A partir de là, rien n’empêche d’échafauder des pistes d'avenir pour le transport public de demain. Du côté des sources de financement revient sur la table le péage urbain, un serpent de mer qui pour mémoire avait été retiré in extremis du projet de loi d'orientation sur les mobilités (LOM). Du côté de l’offre, Thierry Mallet remonte la piste d’un redéploiement en périphérie, c’est-à-dire "moins d’offre dans les centres-villes où les modes doux ont pris le pas et plus là où il en manque toujours, où on est sûr de trouver des clients et où il y a un risque de ruptures sociale et territoriale". Un meilleur partage de la voirie et l’articulation entre transports publics et vélo sont aussi mis en avant, "les deux modes ayant un objectif commun, à savoir diminuer la part de l'automobile qui occupe en ville 50 à 60% de l'espace public", assène l’UTP.

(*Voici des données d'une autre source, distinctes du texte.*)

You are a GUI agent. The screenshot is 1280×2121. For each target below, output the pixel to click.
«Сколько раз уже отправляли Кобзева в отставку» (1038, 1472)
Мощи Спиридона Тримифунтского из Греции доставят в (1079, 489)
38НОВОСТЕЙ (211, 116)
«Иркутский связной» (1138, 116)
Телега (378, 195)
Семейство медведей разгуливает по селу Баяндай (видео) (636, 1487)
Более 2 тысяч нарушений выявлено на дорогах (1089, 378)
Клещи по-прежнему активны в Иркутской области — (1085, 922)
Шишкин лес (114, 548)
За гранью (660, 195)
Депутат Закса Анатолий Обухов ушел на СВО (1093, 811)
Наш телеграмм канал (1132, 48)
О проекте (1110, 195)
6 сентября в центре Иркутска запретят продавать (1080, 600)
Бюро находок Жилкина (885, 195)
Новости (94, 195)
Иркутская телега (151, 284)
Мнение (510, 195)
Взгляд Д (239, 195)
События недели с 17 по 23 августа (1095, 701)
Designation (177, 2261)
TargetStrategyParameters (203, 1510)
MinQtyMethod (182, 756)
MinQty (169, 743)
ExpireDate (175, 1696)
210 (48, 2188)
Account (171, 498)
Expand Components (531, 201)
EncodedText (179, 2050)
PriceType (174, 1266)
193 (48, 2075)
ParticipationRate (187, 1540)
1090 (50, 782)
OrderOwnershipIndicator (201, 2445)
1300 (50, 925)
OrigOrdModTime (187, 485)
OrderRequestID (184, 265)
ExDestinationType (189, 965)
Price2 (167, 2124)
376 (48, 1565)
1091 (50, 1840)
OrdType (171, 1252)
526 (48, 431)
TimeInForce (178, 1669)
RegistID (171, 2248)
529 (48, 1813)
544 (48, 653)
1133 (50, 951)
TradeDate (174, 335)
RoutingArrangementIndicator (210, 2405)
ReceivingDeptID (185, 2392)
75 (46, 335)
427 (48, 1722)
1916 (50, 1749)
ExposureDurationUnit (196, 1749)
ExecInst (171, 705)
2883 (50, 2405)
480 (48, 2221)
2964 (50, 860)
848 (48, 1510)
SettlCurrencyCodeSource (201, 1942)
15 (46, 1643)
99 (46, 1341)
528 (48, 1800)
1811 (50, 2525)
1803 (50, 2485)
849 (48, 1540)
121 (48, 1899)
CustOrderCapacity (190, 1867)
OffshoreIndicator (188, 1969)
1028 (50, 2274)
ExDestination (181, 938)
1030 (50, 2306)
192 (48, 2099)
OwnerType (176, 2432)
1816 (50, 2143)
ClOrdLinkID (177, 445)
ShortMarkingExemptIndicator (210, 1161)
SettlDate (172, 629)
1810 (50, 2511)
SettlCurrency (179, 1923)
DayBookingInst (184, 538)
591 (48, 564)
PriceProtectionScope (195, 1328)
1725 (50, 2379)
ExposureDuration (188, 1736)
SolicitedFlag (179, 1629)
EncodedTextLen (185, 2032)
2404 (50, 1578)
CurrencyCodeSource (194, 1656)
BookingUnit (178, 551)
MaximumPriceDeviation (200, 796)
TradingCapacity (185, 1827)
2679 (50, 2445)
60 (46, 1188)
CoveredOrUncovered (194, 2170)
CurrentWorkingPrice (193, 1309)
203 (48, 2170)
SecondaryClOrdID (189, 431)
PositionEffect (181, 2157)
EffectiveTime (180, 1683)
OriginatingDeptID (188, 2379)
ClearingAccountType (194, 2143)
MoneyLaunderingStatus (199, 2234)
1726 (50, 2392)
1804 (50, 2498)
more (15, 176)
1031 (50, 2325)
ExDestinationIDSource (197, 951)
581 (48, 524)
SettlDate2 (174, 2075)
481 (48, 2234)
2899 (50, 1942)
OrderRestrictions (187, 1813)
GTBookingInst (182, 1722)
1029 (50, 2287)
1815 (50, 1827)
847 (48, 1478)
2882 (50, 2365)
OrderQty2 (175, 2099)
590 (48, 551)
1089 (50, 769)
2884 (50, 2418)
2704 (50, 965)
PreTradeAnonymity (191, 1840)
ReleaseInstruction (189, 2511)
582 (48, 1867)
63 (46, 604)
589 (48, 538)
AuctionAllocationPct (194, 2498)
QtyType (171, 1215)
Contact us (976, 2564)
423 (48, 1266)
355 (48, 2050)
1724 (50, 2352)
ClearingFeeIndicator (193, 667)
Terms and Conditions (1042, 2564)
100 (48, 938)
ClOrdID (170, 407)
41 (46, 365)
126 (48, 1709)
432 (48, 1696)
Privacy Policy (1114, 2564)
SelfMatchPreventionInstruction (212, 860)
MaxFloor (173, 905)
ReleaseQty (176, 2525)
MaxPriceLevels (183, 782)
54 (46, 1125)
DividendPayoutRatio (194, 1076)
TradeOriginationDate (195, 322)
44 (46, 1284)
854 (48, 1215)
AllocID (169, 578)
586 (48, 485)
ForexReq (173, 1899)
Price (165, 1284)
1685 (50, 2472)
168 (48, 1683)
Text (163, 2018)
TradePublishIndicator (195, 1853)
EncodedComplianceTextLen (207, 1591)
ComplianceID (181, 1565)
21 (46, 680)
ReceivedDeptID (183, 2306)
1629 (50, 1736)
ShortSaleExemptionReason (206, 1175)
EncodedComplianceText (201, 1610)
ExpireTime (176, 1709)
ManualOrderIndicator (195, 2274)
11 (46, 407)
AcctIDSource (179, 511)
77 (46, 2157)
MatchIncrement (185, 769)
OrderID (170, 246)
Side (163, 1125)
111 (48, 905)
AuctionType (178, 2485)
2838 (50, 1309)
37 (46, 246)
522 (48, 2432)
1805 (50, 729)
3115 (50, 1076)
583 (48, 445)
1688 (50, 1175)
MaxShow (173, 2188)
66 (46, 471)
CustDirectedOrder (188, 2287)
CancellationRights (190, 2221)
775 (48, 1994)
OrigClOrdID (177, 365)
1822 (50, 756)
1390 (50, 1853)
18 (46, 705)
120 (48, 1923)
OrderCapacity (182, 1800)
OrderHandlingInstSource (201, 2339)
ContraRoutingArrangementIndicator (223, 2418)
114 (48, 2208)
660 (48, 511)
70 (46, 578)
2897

Se déplacer moins mais mieux

Autre levier, peu nouveau mais qui revient à petits pas sur le devant de la scène sans que son efficacité n’ait d’ailleurs été démontrée, ni explorée à fond, le lissage des heures de pointe corrélé à une désynchronisation des horaires d’entrée et de sortie d’établissements scolaires. Lycéens et étudiants sont de grands consommateurs de transports. Si ajuster l’offre en fonction de leur fréquentation est loin d’être anecdotique, "cela peut se travailler en dialogue avec les pôles universitaires", motive Anne Gérard, présidente du GIE Objectif transport public, organisateur de l'événement. La conseillère régionale déléguée de la région Nouvelle-Aquitaine invite enfin à réinvestir, au-delà d’une logique de capacité, les questions de sûreté et de confort, à réfléchir à ne plus seulement dimensionner l’offre selon les pics de fréquentation et à s'autoriser ainsi, à terme, le luxe de "moins de déplacements, mais dans de meilleures conditions".